• Data provided:

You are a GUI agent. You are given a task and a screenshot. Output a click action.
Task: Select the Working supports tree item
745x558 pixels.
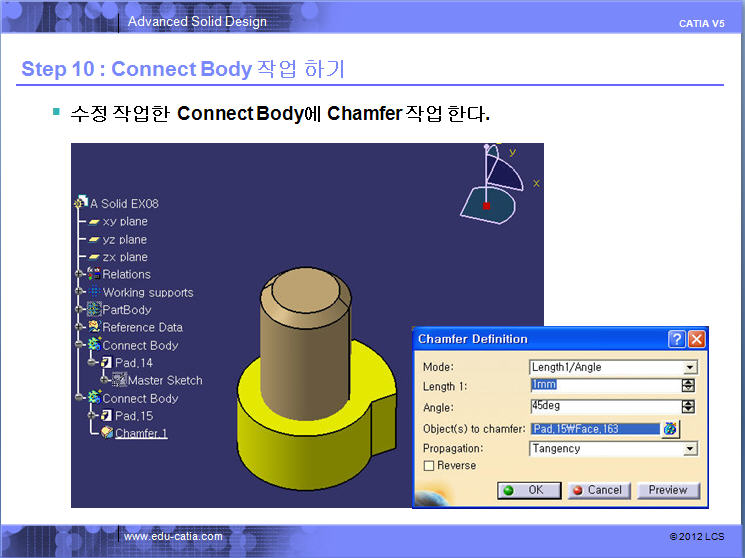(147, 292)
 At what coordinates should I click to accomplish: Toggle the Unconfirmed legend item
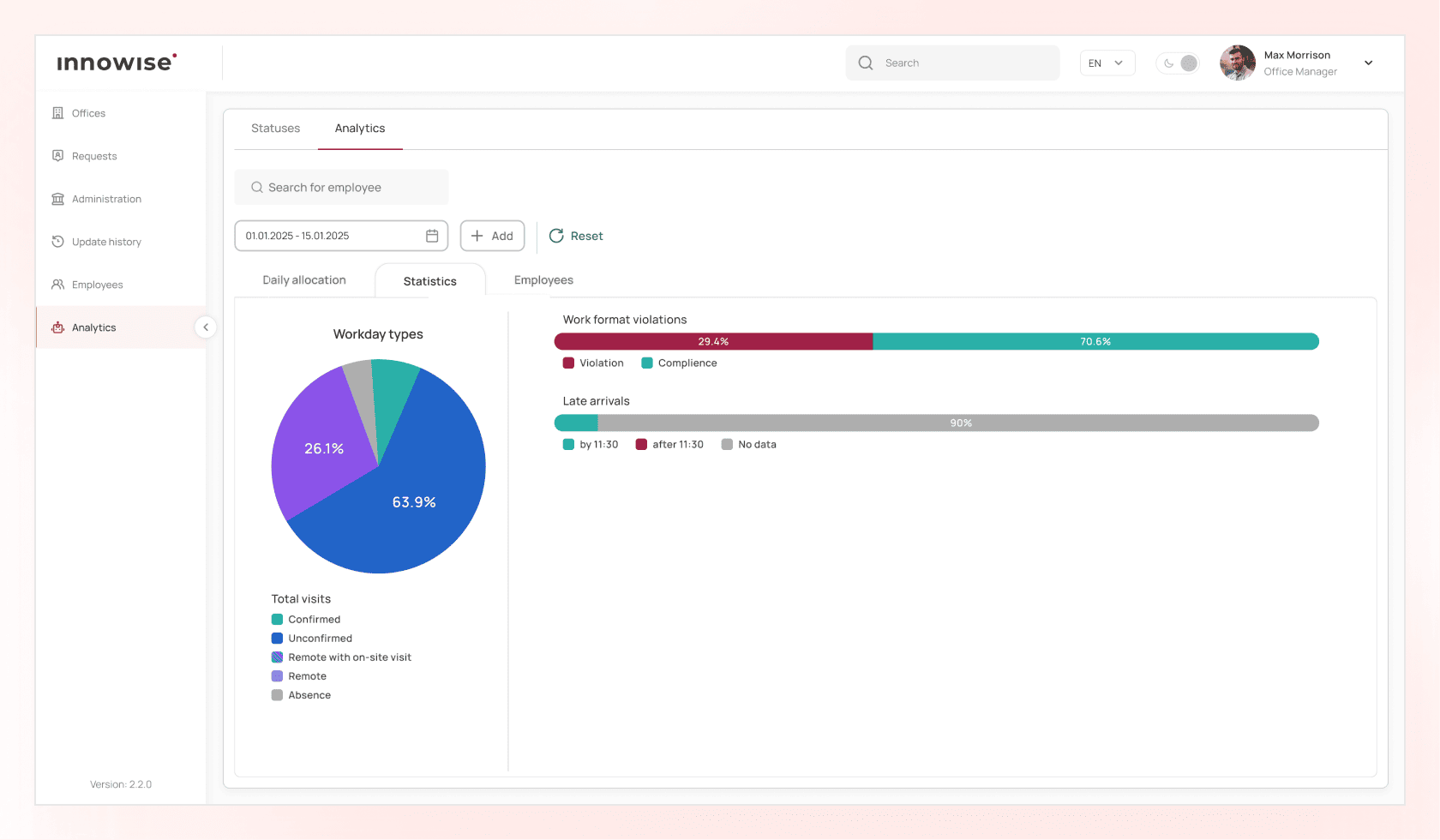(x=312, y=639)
==
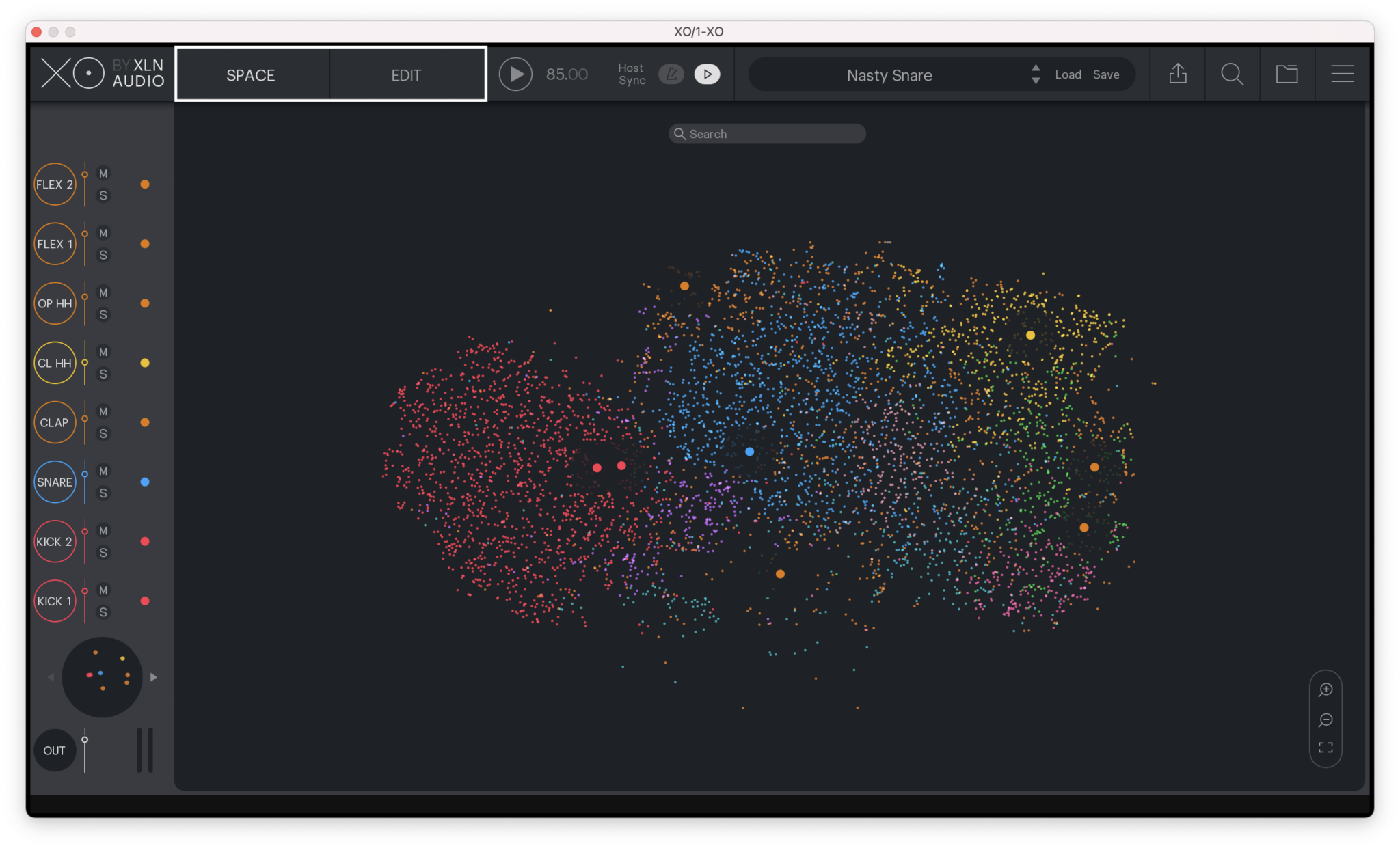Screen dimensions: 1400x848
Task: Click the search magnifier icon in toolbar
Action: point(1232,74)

• Brief: Copy the entries word for word, beginning at the line containing "Screen dimensions: 1400x848" and ending with the line containing "Action: point(1232,74)". Leave out the pictures.

• Correct output:
Screen dimensions: 1400x848
Task: Click the search magnifier icon in toolbar
Action: point(1232,74)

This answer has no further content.